Köln – An Krücken humpelte Tobias Rieder vor dem WM-Schlüsselspiel in die Kölner Eisarena, mit einem Stuhl schoben Teamkollegen den trotz allem lachenden NHL-Torjäger aufs Eis.
Für das Mannschaftsfoto mussten Deutschlands arg geschwächte Eishockey-Cracks gute Miene zum bösen Spiel machen. «Ich darf noch mit rauf. Ich finde es schön, dass mich die Mannschaft noch unterstützt», sagte der Stürmer aus Arizona, als er frustriert sein WM-Aus verkündete – einen Tag vor der so wichtigen vierten Vorrundenpartie bei der Heim-WM am Mittwoch (20.15 Uhr) gegen die Slowakei.
Deutschlands aktuell bester Stürmer im Kader hatte sich beim 3:6 gegen Rekord-Weltmeister Russland die Syndesmose im rechten Fuß gerissen.
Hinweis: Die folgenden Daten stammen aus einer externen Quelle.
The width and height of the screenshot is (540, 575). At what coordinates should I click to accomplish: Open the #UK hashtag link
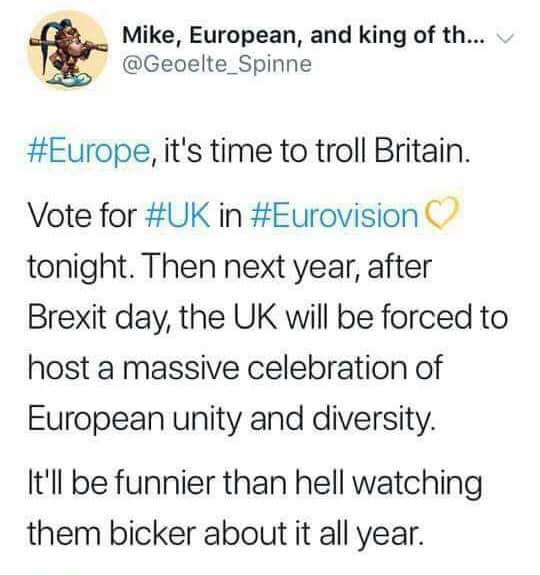(177, 216)
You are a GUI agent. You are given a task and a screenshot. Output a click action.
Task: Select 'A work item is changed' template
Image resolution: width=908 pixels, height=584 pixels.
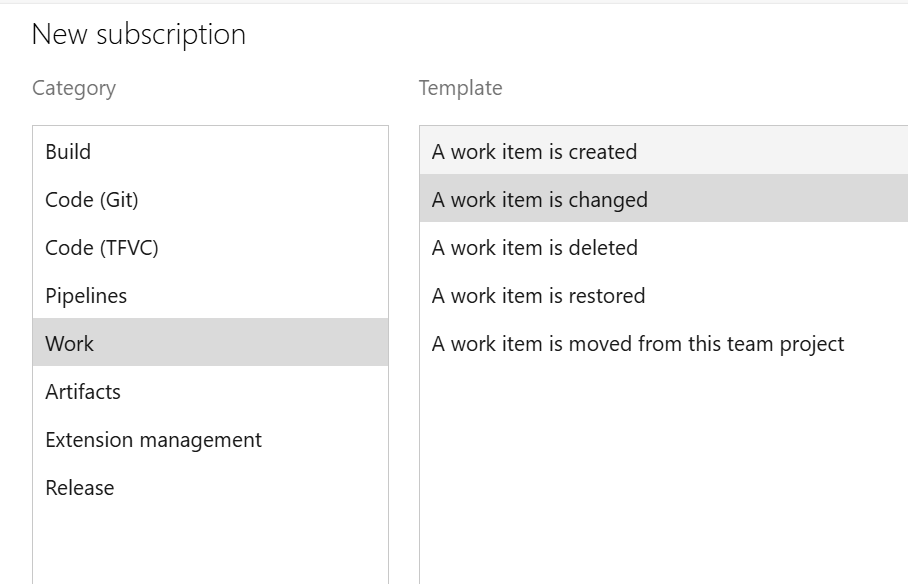540,200

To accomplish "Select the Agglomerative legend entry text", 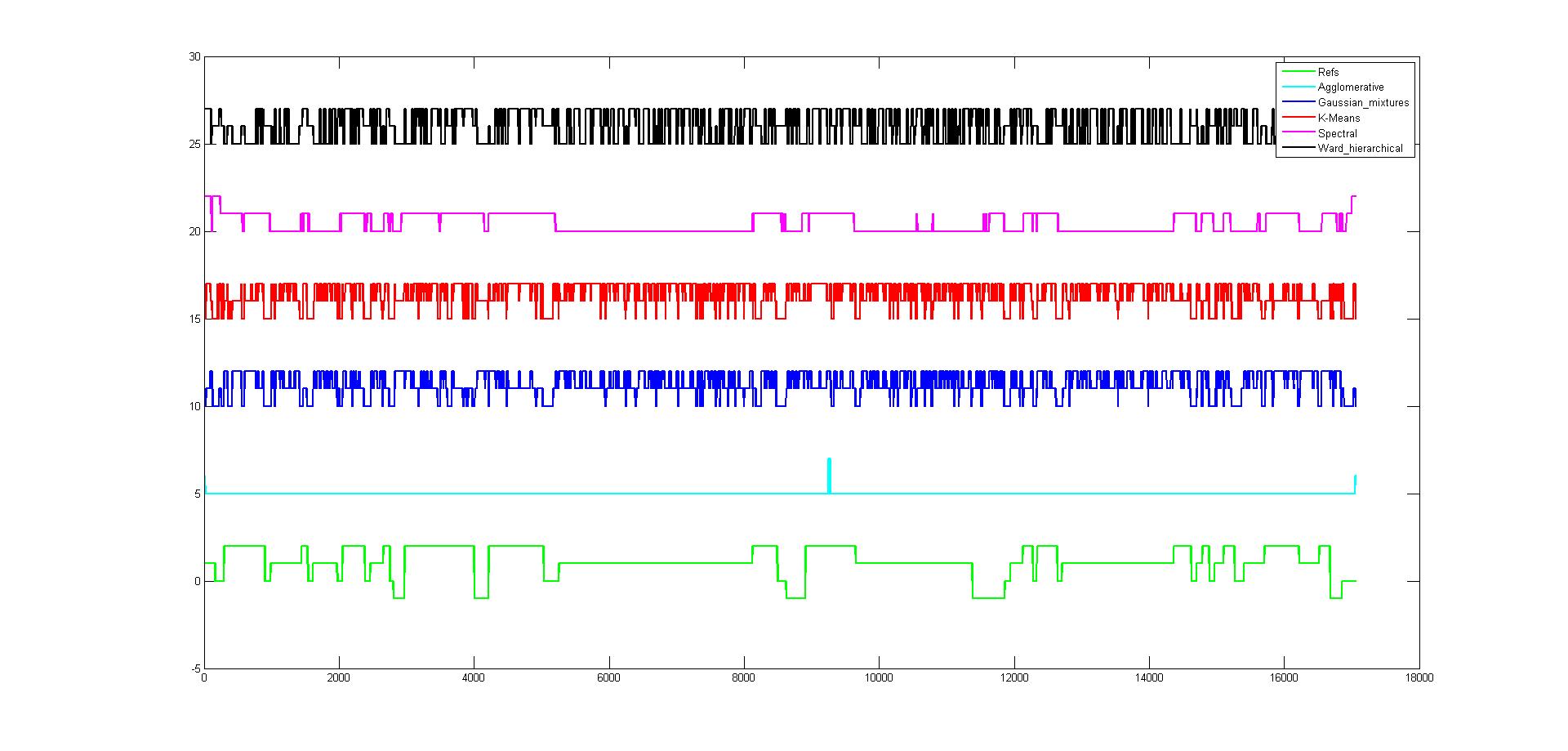I will [1350, 87].
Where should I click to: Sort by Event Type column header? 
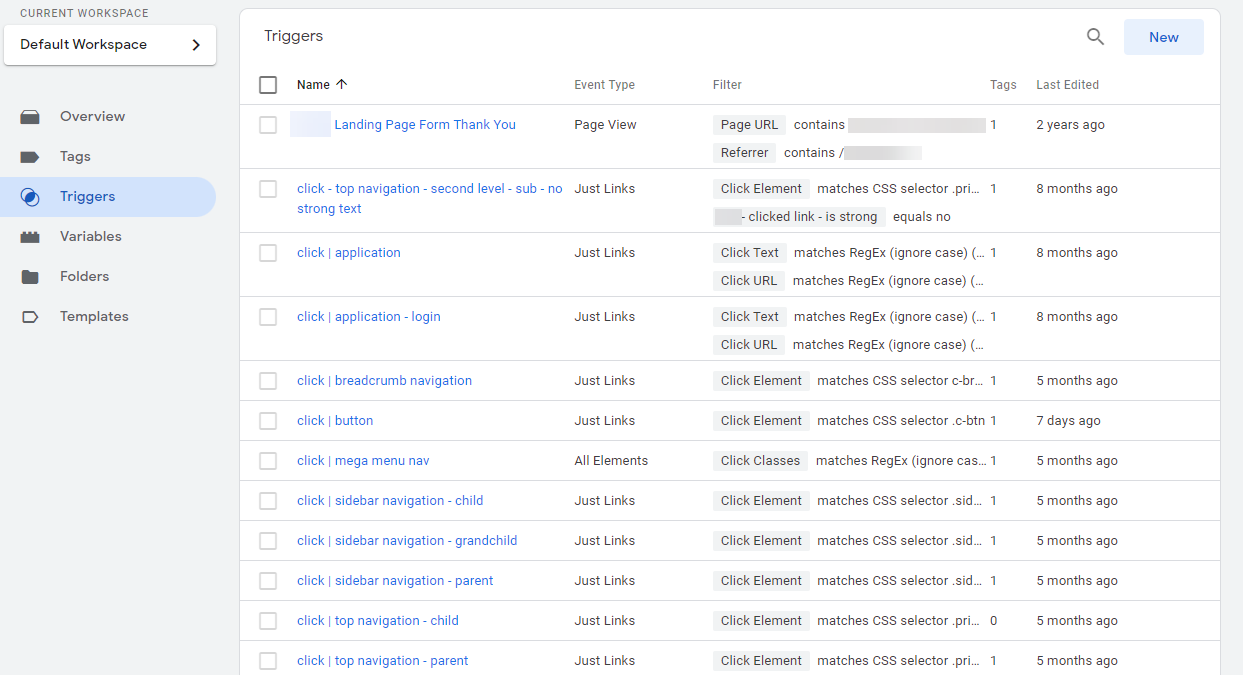604,85
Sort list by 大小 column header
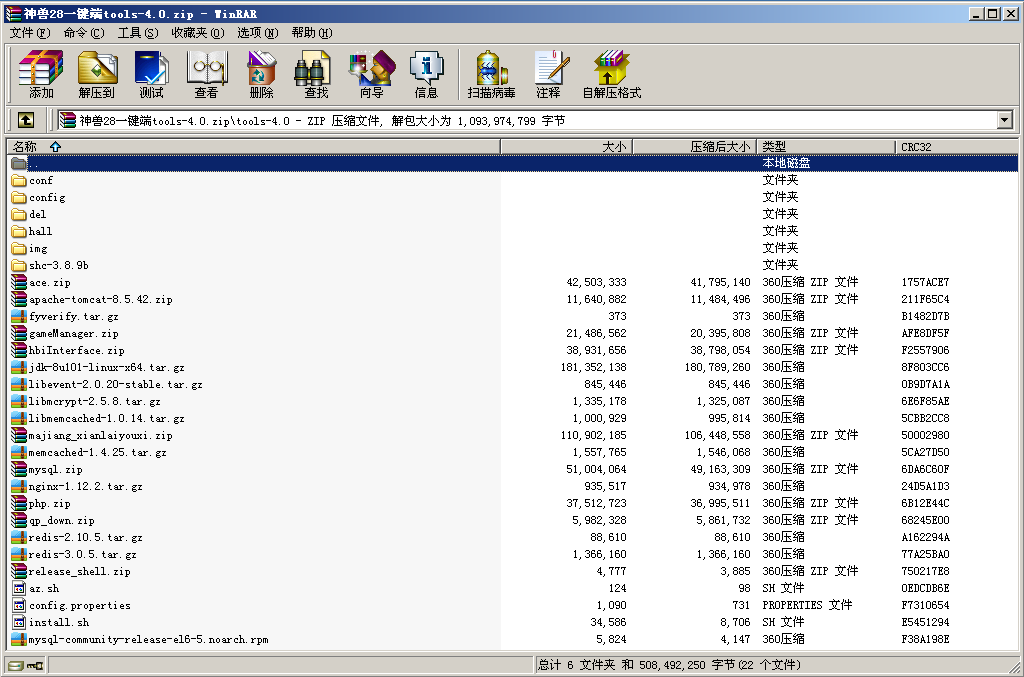This screenshot has height=677, width=1024. tap(566, 147)
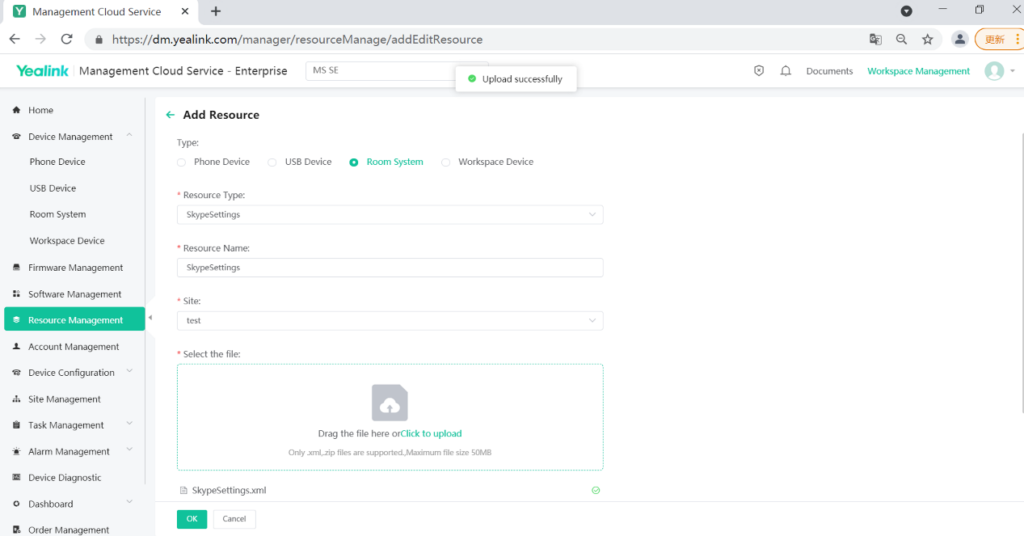Choose the Workspace Device radio option
Image resolution: width=1024 pixels, height=536 pixels.
[x=446, y=162]
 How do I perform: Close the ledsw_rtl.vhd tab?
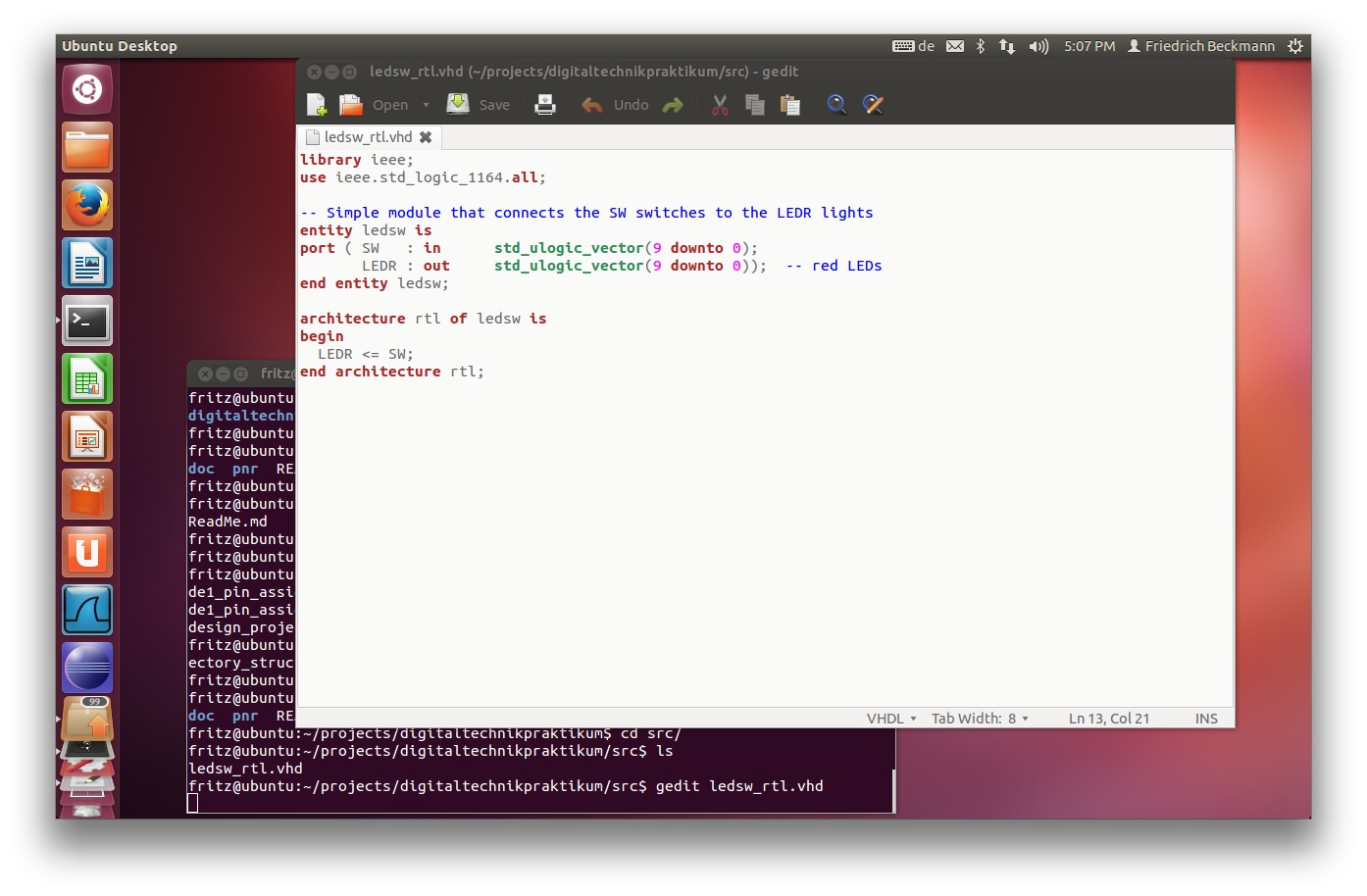tap(426, 137)
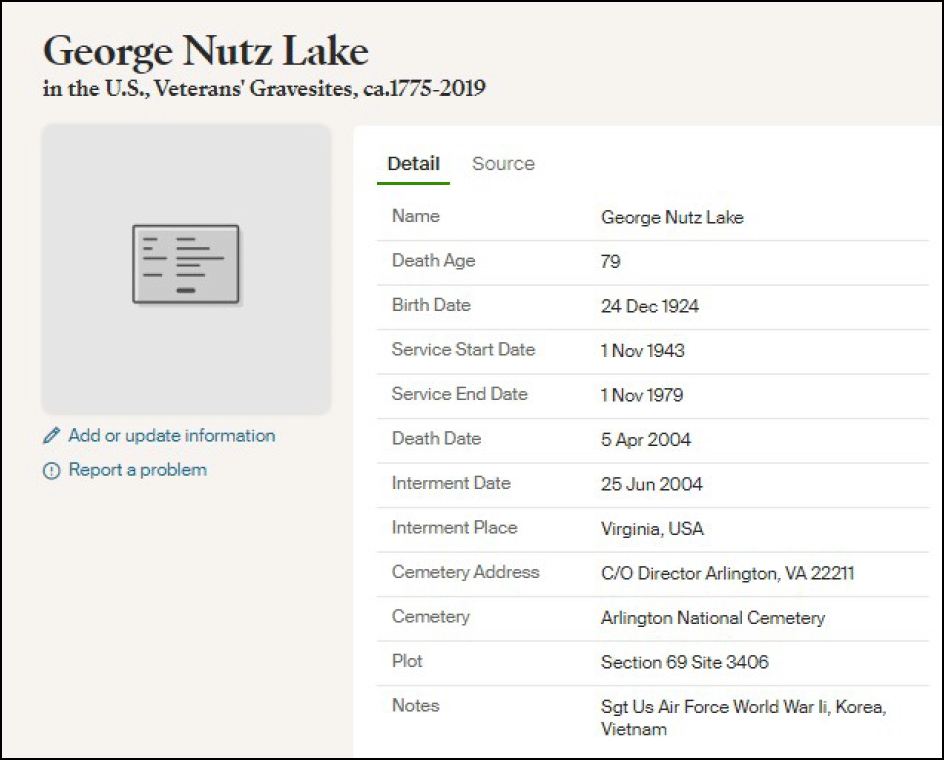Click the Report a problem link
Image resolution: width=944 pixels, height=760 pixels.
coord(137,470)
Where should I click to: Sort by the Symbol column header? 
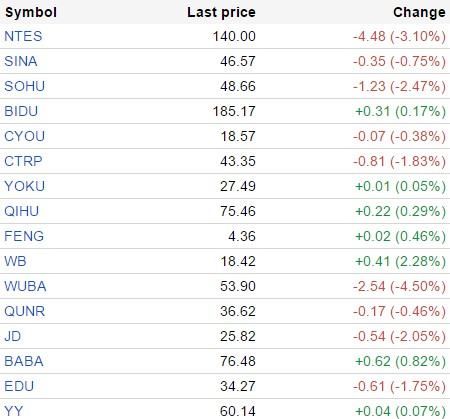tap(31, 12)
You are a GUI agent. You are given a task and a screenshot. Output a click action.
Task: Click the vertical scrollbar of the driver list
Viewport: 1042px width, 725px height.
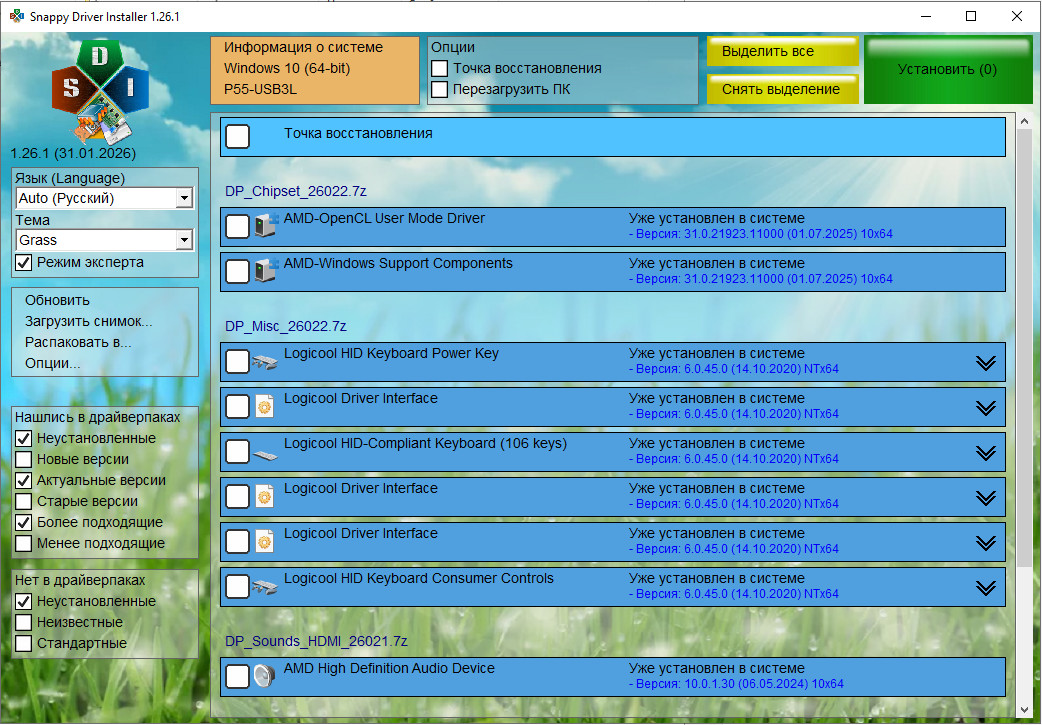1023,350
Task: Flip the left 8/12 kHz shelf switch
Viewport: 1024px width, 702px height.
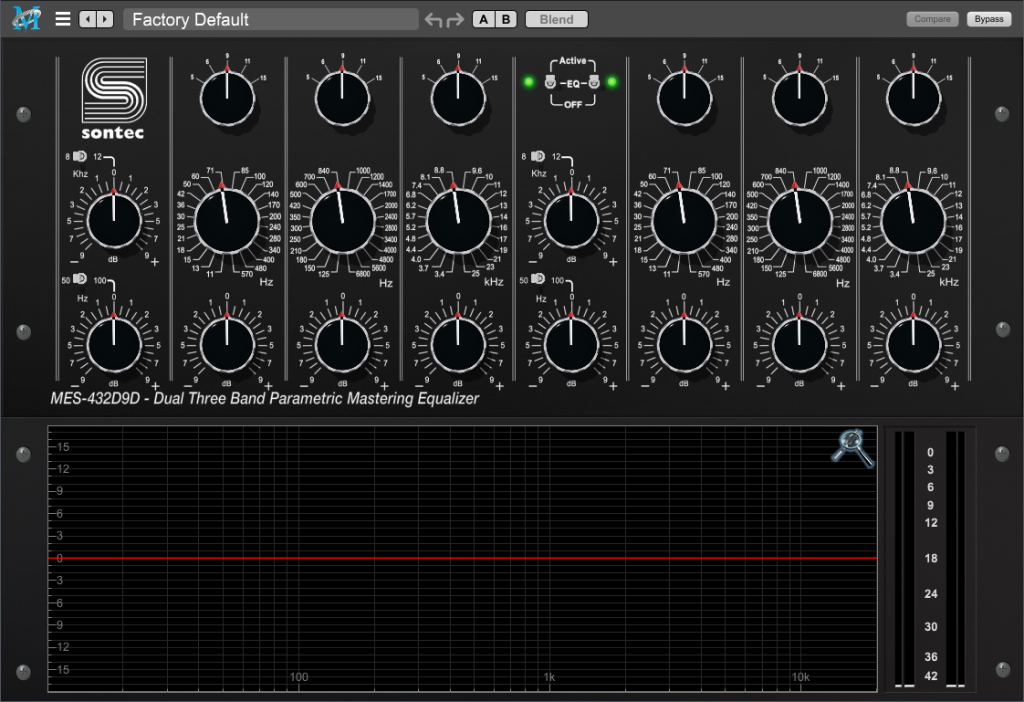Action: tap(80, 156)
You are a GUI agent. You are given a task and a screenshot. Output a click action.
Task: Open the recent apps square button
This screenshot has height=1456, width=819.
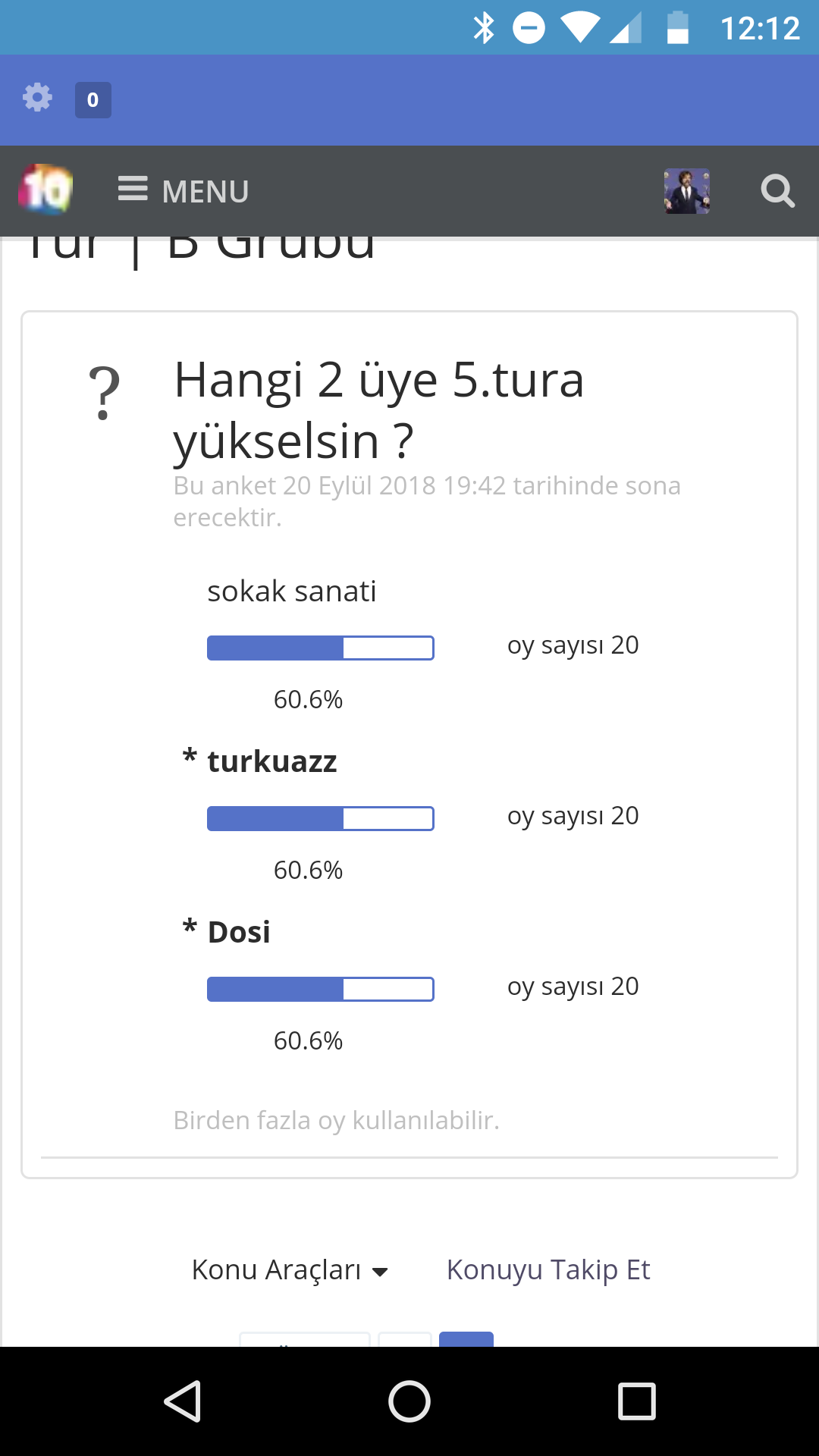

Wie schon 2016 ist das Turnier für Rieder vorzeitig beendet. «Von den Schmerzen her geht es eigentlich, aber es ist natürlich trotzdem irgendwie scheiße», sagte Rieder, der von einer vier- bis sechswöchigen Pause ausgeht.
Auf die Stimmung drückte nach der zweiten Niederlage im dritten Spiel zudem die Sperre von Patrick Hager nach dessen dummer Matchstrafe wegen einer unüberlegten Attacke. «Das weiß er selber, dass das nicht gut war», schimpfte Bundestrainer Marco Sturm auch am Tag nach dem Auftritt gegen die Sbornaja. Leichte Zweifel an seiner Deutung waren aber angebracht. Denn richtig einsichtig zeigte sich Hager nicht gerade: «Wir müssen schauen, dass wir das nicht über-thematisieren. Wir müssen uns jetzt auf die Slowaken konzentrieren und nicht das Thema heißer kochen, als es ist.»
Ohne die beiden bislang überzeugenden Stürmer muss Deutschland gegen die Slowakei möglichst gewinnen, um die gute Viertelfinal-Chance zu erhalten. «Es wird jetzt umso schwerer, die anderen Nationen zu schlagen», sagte Sturm zur paradoxen Situation nach dem schweren Auftaktprogramm.
Obwohl Deutschland durch das überraschende 2:1 zum Auftakt gegen die USA mit drei Punkten deutlich besser dasteht, als vor der WM gedacht, ist die Stimmung mies. Die Niederlagen gegen Schweden (2:7) und Russland, zusammen mit den Ausfällen zweier Schlüsselspieler, schwächten das Selbstvertrauen.
«Wenn man zweimal hoch verliert, muss man das erst mal vom Kopf her verkraften. Wir müssen jetzt irgendwie den Reset-Knopf drücken», sagte Kapitän Christian Ehrhoff, und Sturm klagte im Hinblick auf die Personalsituation: «Jetzt wird es langsam eng.»
Ob der Bundestrainer den Kader im Angriff nun mit dem bislang noch nicht gemeldeten Mannheimer David Wolf auffüllt oder weiter auf Verstärkung aus der NHL wartet, ließ er noch offen. Die zweite Playoffrunde in der nordamerikanischen Profiliga dauert inzwischen länger als gehofft. Erst in der Nacht auf Donnerstag ist die Saison für zwei weitere Nationalspieler beendet.
«Das dauert dann auch noch drei bis vier Tage, bis sie wieder da sind», sagte Sturm. Wohl erst zum letzten Vorrundenspiel gegen Lettland am 16. Mai wären Leon Draisaitl oder Korbinian Holzer sowie Philipp Grubauer oder Tom Kühnhackl dann mit dabei.
Wie immer bemühte sich Sturm, die Probleme einfach wegzulächeln. «Wir sind guter Dinge, dass morgen wieder die Sonne scheint», sagte der 38-Jährige mit einem breiten Grinsen.
Dafür muss die Mannschaft nun ebenso Moral zeigen wie im Spiel gegen Russland, als Deutschland nach dem 0:5 zumindest noch ein Debakel verhinderte. «Wir haben einen guten Charakter in der Mannschaft, das müssen wir jetzt beweisen», sagte Ehrhoff. Sturm setzt nach den Rückschlägen durch die Ausfälle von Hager und Rieder gar auf einen positiven Team-Effekt. «Vielleicht ist es aber auch gut so, dass die Mannschaft wieder enger zusammenrückt.»